**Supplied material**
※ ※ ※
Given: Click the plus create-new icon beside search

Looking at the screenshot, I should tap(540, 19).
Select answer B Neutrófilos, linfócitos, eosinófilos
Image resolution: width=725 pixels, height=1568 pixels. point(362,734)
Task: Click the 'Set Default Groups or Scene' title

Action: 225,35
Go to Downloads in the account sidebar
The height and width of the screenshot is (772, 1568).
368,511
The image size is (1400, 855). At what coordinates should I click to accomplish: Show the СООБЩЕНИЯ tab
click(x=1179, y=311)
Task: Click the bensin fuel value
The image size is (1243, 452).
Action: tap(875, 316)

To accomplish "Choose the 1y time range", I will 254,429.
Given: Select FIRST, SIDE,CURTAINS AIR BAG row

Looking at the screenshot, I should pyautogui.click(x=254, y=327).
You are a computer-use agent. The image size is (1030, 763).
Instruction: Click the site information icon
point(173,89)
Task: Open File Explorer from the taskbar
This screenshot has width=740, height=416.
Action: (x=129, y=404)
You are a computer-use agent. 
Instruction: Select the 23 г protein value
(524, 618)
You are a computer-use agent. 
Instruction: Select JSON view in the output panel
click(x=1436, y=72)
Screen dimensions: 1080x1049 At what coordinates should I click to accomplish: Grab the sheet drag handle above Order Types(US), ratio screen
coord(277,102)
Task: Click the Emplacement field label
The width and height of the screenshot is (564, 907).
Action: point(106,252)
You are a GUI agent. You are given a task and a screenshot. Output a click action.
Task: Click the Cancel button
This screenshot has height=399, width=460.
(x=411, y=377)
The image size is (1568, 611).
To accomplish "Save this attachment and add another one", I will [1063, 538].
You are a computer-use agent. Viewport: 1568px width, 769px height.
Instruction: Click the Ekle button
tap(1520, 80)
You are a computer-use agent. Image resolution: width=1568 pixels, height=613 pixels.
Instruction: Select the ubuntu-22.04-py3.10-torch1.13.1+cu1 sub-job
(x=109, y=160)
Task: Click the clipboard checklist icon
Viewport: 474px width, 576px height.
※ ※ ※
**What you need to do**
In the listing above, the line with "The width and" and every line after it must be set down word for word, and no other line.

**Result**
The width and height of the screenshot is (564, 907).
Action: point(106,252)
You are a GUI agent. You are given a task and a screenshot. Output a click action.
Task: Click the Cancel button
This screenshot has height=399, width=460.
(x=411, y=377)
The image size is (1568, 611).
To accomplish "Save this attachment and add another one", I will [1063, 538].
You are a computer-use agent. Viewport: 1568px width, 769px height.
Instruction: Click the Ekle button
tap(1520, 80)
You are a computer-use agent. Image resolution: width=1568 pixels, height=613 pixels.
Instruction: Select the ubuntu-22.04-py3.10-torch1.13.1+cu1 sub-job
(x=109, y=160)
Task: Click the clipboard checklist icon
Viewport: 474px width, 576px height.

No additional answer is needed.